(Dataset entries):
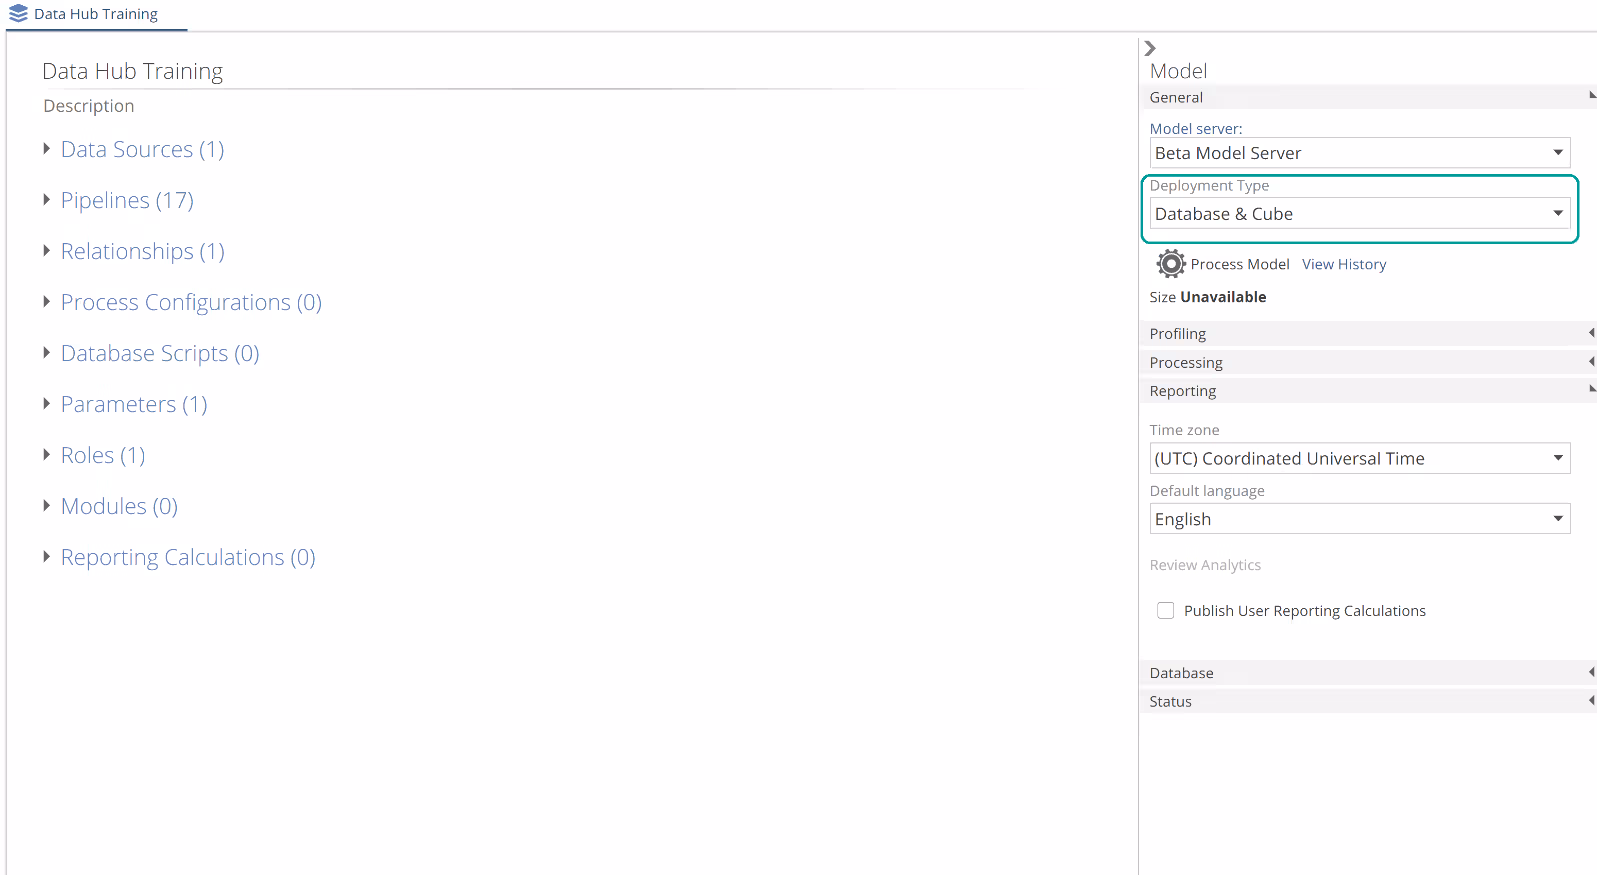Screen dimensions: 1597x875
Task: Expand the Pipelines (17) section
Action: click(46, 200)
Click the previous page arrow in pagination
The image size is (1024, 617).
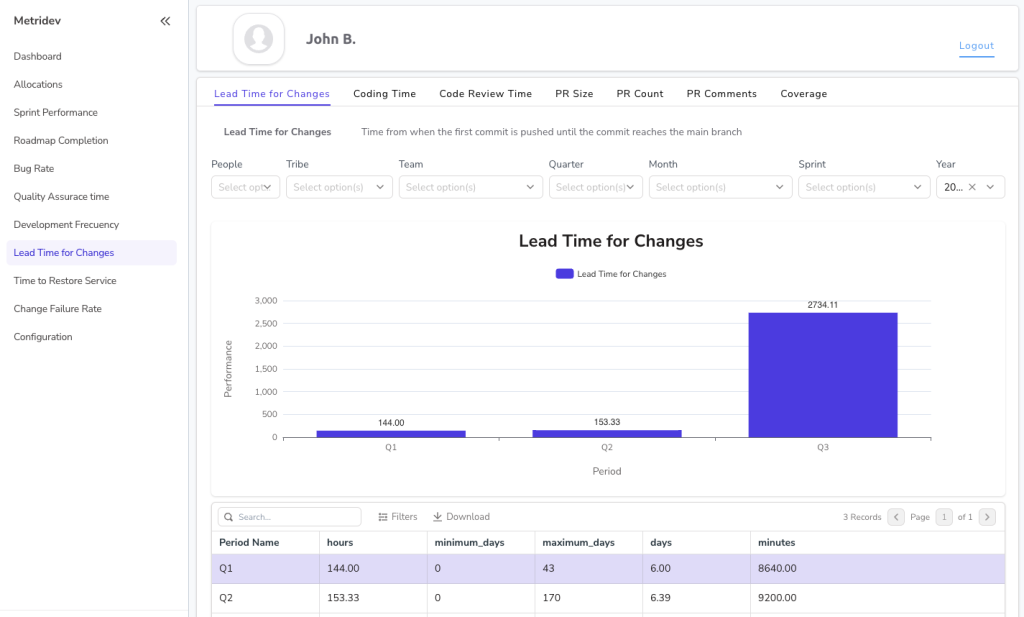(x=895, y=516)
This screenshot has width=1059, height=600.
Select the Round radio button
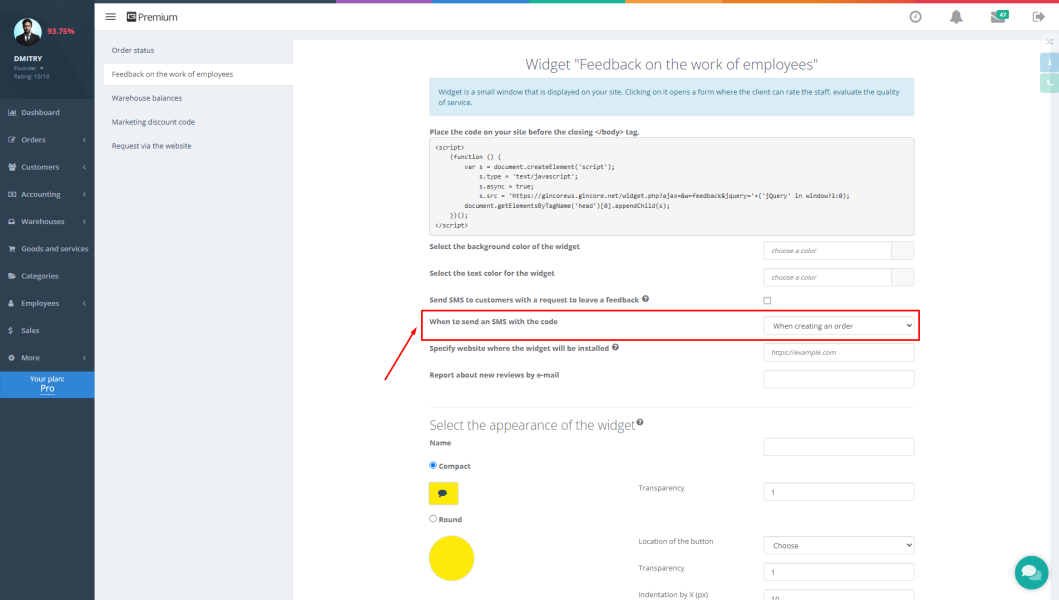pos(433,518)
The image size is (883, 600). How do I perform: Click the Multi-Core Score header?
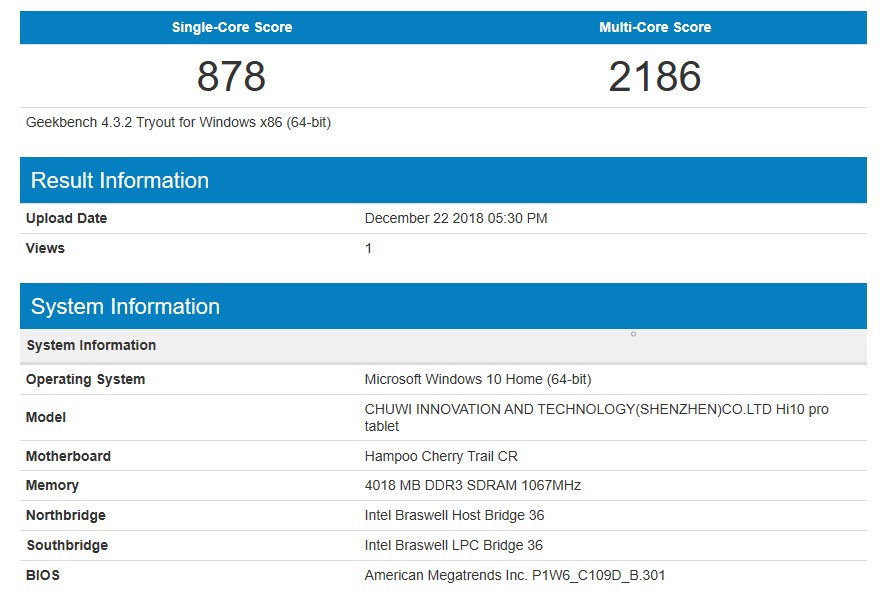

...

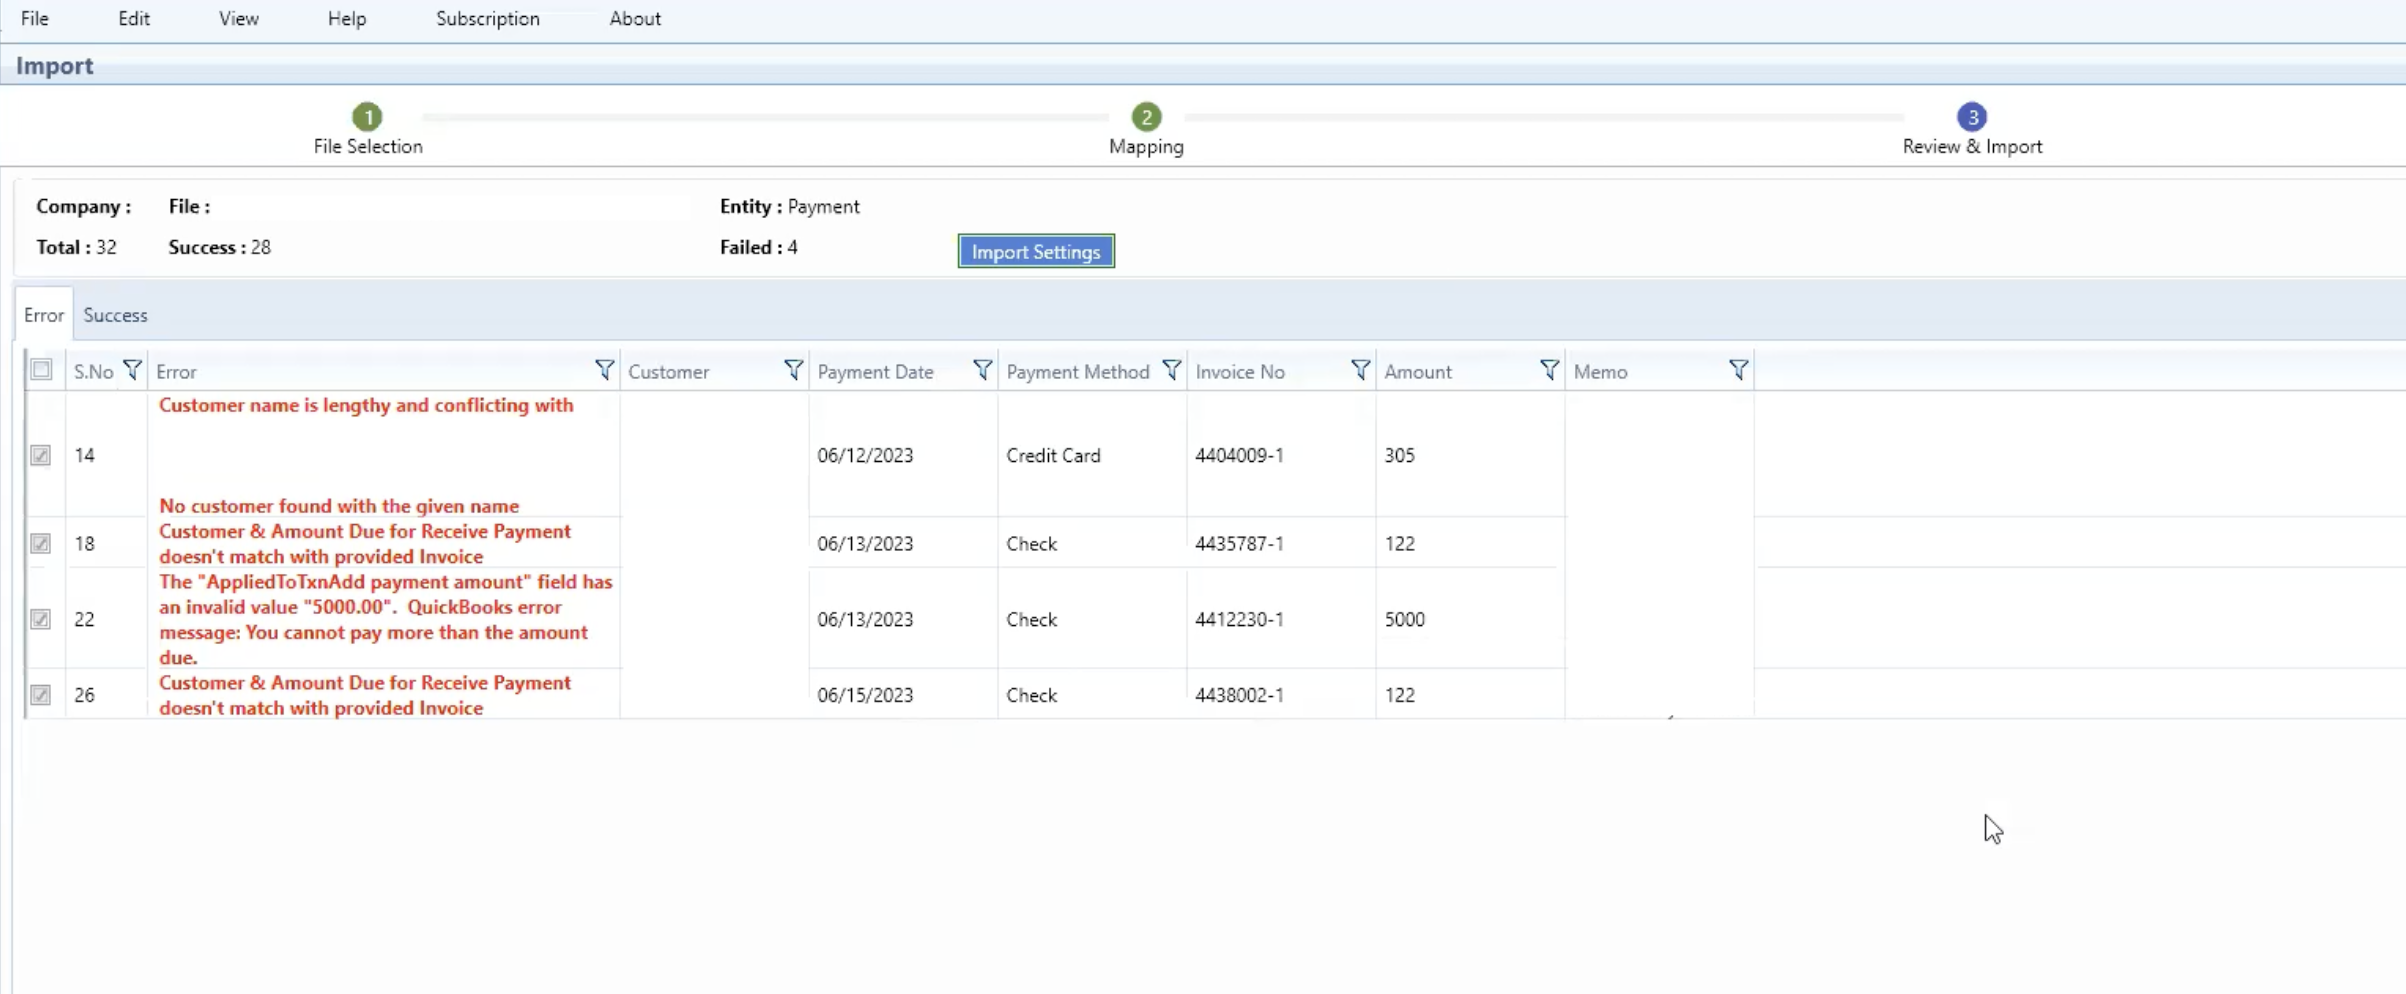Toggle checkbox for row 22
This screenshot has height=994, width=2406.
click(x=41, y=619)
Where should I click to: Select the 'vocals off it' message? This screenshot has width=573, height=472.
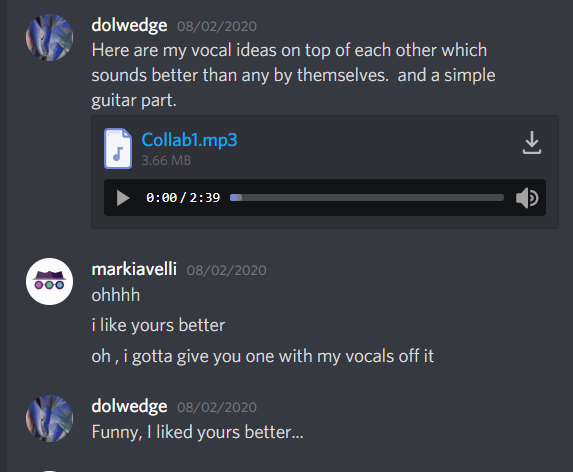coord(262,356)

(Task requirements): What's needed is an exact copy of the lines above from the one with "This screenshot has width=1059, height=600." through the one with "The image size is (883, 600).", both included; the pictures stay out.

(Output of the exercise):
This screenshot has width=1059, height=600.
Select the Round radio button
pos(433,518)
The image size is (883, 600). How do I perform: Click the Multi-Core Score header?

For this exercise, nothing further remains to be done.